While the accolades “Modern Family” has received is gratifying, exec producer Steve Levitan says maintaining the skein’s high standards can be taxing.
“The challenge for us is that we want to keep the quality up and don’t want to be accused of resting on our laurels. That keeps us all on our toes and awake at night,” Levitan said at a Television Critics Assn. panel of ABC comedy showrunners. “The 10 people in the cast and 12 writers are extremely committed to the show. We all realize the pressure we’re under, the level of quality of the show, and we have to deliver.”
Eileen Heisler and DeAnn Heline of “The Middle” agreed with their Alphabet colleagues that none of their shows would work as multi-cams, a format ABC brought back this season with Tim Allen’s “Last Man Standing.”
While CBS has had incredible success with multi-cams such as “Two and a Half Men” and “The Big Bang Theory,” Heisler said that format wouldn’t be functional for the storyline of “The Middle.”
“We wanted the Midwest to be a character, and if we were a multi-cam, it would have been a couch (on the set) that could’ve come from anywhere,” Heisler said.
Added Emily Kapnek of freshman hit “Suburgatory”: “We wanted the suburbs to feel like a character and single-cam gives you the freedom to find the jokes.”
Levitan said a multi-cam laugh track sounds like “coyotes eating cats.
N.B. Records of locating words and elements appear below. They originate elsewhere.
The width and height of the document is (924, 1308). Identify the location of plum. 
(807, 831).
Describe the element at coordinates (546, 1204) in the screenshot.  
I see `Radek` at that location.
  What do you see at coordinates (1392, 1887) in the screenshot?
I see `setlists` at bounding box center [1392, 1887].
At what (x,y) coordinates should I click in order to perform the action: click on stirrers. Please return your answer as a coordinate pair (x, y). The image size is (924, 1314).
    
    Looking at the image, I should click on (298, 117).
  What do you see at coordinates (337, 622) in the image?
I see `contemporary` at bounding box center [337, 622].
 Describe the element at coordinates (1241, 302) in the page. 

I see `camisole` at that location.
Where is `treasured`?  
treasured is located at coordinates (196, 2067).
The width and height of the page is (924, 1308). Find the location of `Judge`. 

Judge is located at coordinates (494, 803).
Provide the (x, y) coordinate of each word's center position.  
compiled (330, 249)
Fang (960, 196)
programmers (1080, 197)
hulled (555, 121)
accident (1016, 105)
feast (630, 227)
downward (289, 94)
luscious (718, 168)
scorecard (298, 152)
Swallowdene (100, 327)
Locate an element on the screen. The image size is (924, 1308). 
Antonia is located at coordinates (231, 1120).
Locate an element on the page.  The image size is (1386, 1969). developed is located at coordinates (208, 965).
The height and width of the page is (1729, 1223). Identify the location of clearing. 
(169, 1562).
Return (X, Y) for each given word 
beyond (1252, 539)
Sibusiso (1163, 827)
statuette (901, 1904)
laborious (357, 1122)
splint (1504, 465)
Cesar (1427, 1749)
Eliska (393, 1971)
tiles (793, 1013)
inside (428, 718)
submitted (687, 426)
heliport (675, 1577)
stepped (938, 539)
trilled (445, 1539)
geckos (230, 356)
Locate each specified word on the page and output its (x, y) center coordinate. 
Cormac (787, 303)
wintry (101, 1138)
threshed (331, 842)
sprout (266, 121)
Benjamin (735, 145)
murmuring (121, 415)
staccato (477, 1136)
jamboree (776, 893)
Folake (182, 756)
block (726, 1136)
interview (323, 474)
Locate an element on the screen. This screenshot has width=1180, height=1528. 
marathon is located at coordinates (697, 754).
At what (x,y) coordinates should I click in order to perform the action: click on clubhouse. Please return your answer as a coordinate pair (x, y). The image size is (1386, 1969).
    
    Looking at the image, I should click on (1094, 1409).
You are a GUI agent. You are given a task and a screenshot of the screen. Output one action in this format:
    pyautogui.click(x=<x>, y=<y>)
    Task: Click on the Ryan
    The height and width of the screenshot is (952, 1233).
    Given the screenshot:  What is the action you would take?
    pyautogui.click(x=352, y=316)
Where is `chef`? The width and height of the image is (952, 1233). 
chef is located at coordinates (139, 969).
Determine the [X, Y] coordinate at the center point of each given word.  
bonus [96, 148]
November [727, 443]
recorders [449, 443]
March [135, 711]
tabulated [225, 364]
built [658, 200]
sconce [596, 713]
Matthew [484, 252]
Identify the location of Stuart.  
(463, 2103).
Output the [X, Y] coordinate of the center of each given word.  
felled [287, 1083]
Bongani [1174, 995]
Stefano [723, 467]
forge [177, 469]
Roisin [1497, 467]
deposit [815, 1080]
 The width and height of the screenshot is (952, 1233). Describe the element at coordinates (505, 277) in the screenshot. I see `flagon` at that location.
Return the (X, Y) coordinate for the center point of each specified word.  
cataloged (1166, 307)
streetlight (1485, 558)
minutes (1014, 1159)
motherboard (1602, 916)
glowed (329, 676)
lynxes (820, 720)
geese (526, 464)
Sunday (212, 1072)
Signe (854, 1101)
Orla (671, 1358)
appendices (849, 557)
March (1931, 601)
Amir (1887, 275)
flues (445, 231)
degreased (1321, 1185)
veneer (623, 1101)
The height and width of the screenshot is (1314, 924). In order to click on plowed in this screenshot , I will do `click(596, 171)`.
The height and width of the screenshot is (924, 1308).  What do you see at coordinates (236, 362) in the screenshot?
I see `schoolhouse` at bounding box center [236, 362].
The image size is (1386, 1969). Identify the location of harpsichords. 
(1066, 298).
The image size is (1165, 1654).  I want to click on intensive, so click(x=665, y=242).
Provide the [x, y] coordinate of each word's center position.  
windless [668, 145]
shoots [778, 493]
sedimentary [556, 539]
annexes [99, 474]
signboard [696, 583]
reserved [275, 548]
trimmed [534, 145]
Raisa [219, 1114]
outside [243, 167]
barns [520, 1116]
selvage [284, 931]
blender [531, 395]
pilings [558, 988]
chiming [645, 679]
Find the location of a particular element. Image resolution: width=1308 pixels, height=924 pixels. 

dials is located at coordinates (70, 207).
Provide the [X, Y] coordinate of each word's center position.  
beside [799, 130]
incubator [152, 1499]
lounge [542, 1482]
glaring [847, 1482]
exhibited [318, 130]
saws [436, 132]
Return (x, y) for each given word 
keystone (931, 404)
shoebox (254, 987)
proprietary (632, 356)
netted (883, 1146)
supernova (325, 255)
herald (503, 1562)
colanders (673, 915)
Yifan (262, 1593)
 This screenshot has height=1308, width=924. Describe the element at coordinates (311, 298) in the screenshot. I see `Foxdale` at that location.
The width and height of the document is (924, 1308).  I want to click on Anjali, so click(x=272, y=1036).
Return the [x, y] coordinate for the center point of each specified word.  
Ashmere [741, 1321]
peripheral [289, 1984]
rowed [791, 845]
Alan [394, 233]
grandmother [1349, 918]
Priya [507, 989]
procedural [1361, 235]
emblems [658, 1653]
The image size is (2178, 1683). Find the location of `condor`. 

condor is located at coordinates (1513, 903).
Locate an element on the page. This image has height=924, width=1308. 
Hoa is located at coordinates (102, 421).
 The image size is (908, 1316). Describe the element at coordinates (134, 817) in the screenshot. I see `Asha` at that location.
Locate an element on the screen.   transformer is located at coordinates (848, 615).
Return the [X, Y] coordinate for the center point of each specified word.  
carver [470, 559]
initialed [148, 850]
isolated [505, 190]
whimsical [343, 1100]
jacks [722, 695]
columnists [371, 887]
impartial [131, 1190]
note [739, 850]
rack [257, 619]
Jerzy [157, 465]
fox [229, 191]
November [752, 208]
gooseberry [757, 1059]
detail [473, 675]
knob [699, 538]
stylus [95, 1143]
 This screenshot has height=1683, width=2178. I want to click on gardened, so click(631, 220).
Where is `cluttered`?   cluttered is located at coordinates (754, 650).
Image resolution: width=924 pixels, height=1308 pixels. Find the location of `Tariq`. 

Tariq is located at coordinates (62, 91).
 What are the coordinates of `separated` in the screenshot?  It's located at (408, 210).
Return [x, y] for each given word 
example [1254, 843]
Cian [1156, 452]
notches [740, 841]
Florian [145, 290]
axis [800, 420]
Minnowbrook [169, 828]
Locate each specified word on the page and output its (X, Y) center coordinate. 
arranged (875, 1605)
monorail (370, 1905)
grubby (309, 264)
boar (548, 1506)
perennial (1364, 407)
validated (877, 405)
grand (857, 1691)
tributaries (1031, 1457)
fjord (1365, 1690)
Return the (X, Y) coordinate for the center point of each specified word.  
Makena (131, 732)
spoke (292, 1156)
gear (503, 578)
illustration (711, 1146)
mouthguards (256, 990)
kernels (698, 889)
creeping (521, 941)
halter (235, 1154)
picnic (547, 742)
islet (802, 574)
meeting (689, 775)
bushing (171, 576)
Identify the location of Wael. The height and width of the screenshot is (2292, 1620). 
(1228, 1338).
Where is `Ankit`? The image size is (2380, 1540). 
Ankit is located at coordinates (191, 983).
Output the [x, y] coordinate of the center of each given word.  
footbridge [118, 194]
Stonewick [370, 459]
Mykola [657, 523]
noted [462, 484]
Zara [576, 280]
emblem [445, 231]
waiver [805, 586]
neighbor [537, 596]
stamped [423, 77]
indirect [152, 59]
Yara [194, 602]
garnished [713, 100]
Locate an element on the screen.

I had done it for 16 years and couldn’t take another minute of it.”
“Happy Endings” exec producer Jonathan Groff said he was especially appreciative of the Alphabet giving his series time to grow an audience after early poor ratings could have meant a quick hook.
“We got lucky,” Groff said. “Networks have to give shows time (to flourish).”
Levitan joked, however, that it’s often OK to give a series that ax sooner rather than later if the quality is poor.
“Sometimes I say, ‘Why don’t they cut the cord sooner?’ If I was a network exec, I would cancel it (a bad show) faster than they do.”